
  • randy41_1
    9 years ago

    this is the first year i'm growing mountain merit. they were planted a bit late and i'm still waiting on ripe fruit. i would guess that they taste like you say defiant does.

  • little_minnie
    9 years ago

    Remember late blight is airborne, not soil borne/splash up like fungal and bacterial things.

  • mdfarmer
    Original Author
    9 years ago

    I've been reading about early and late blight to see if there was anything I could have done differently this year. I read that late blight might be introduced into a field early by volunteer potatoes that come up from the previous year, but then it quickly becomes airborne like Little Minnie pointed out. Volunteer potatoes could be a factor for me, but another grower I've been commiserating with over blight doesn't grow potatoes at all, so I think it's just a bad year for us here in the Mid-Atlantic because of the wet conditions.

    Organic fungicides seem to have failed me this year, so I think I'll try to focus more on blight resistant varieties of tomatoes next year.

    If I pick Defiant tomatoes when they look ripe, they taste like supermarket tomatoes, but if I leave them on the vine until they are very ripe, they're pretty good. Certainly better than no tomatoes at all.

  • mossflower
    9 years ago

    We have blight on our farm. Within all our plants. We harvested all the fruit and are trying to ripen what we can and if it shows on the fruit we will have to dispose of it. Big crop of heirloom tomatoes and a big money maker for us. Fingers crossed!

  • mdfarmer
    Original Author
    9 years ago

    Good luck, Mossflower. Are you in the Mid-Atlantic? The tomato crop is awful this year, it's really getting depressing. Pretty much everyone I've talked to has been hit hard. I do wish I had succession planted my tomatoes this year. It seems that whoever has tomatoes in fall will be able to charge what they want for them.

  • boulderbelt
    9 years ago

    We have been using Oxidate on tomatoes and have had excellent control of early blights and it seems to be knocking out late blight as well. It has no residual so it has to be reapplied at least once a week

  • mossflower
    9 years ago

    Thanks mdfarmer. We are in upstate NY and we pulled 20 flats of tomatoes off the plants to ripen and we are down to 3 that haven't showed blight as they started to ripen we had to toss the rest. What a nightmare! Several neighboring farms are experiencing the same thing so at least misery has company.

  • mdfarmer
    Original Author
    9 years ago

    Boulderbelt, I'll look into Oxidate. Might be time for me to try some new fungicides. If you had asked me a year ago, I would have said that Serenade gave me pretty good control of blight and leaf spot, but not this year. Even the commercial growers in the area have fields full of dead tomatoes, and I know they're not piddling around with products like Serenade.

    Mossflower, that's very depressing that you had to pull all those tomatoes. Good luck with your remaining plants. I need to pull at least a few more of my diseased tomatoes out of the field. Some of my remaining plants have healthy new growth at the top of the plants, so I'm continuing to spray Serenade and hope for the best. Not sure that I'll even have enough tomatoes to can this year, which is depressing.

Try it:
Reproduce everything in the tomato blight thread from "Boulderbelt, I'll look" down to "which is depressing.", word for word.

Data provided:

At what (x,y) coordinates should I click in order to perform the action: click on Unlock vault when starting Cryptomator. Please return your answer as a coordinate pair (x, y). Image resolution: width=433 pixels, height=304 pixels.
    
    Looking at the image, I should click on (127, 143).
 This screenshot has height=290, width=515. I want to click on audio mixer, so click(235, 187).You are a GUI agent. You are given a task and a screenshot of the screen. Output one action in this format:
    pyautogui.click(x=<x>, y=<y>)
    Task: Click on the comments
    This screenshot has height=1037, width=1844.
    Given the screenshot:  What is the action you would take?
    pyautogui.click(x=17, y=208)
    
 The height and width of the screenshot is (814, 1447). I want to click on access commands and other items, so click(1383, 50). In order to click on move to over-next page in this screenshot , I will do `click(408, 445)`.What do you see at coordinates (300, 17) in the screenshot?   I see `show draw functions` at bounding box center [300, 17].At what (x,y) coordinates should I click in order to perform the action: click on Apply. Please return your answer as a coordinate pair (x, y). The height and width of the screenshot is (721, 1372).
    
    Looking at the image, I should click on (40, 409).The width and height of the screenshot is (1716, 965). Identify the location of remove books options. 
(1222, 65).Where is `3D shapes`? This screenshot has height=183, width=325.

Result:
Boulderbelt, I'll look into Oxidate. Might be time for me to try some new fungicides. If you had asked me a year ago, I would have said that Serenade gave me pretty good control of blight and leaf spot, but not this year. Even the commercial growers in the area have fields full of dead tomatoes, and I know they're not piddling around with products like Serenade.

    Mossflower, that's very depressing that you had to pull all those tomatoes. Good luck with your remaining plants. I need to pull at least a few more of my diseased tomatoes out of the field. Some of my remaining plants have healthy new growth at the top of the plants, so I'm continuing to spray Serenade and hope for the best. Not sure that I'll even have enough tomatoes to can this year, which is depressing.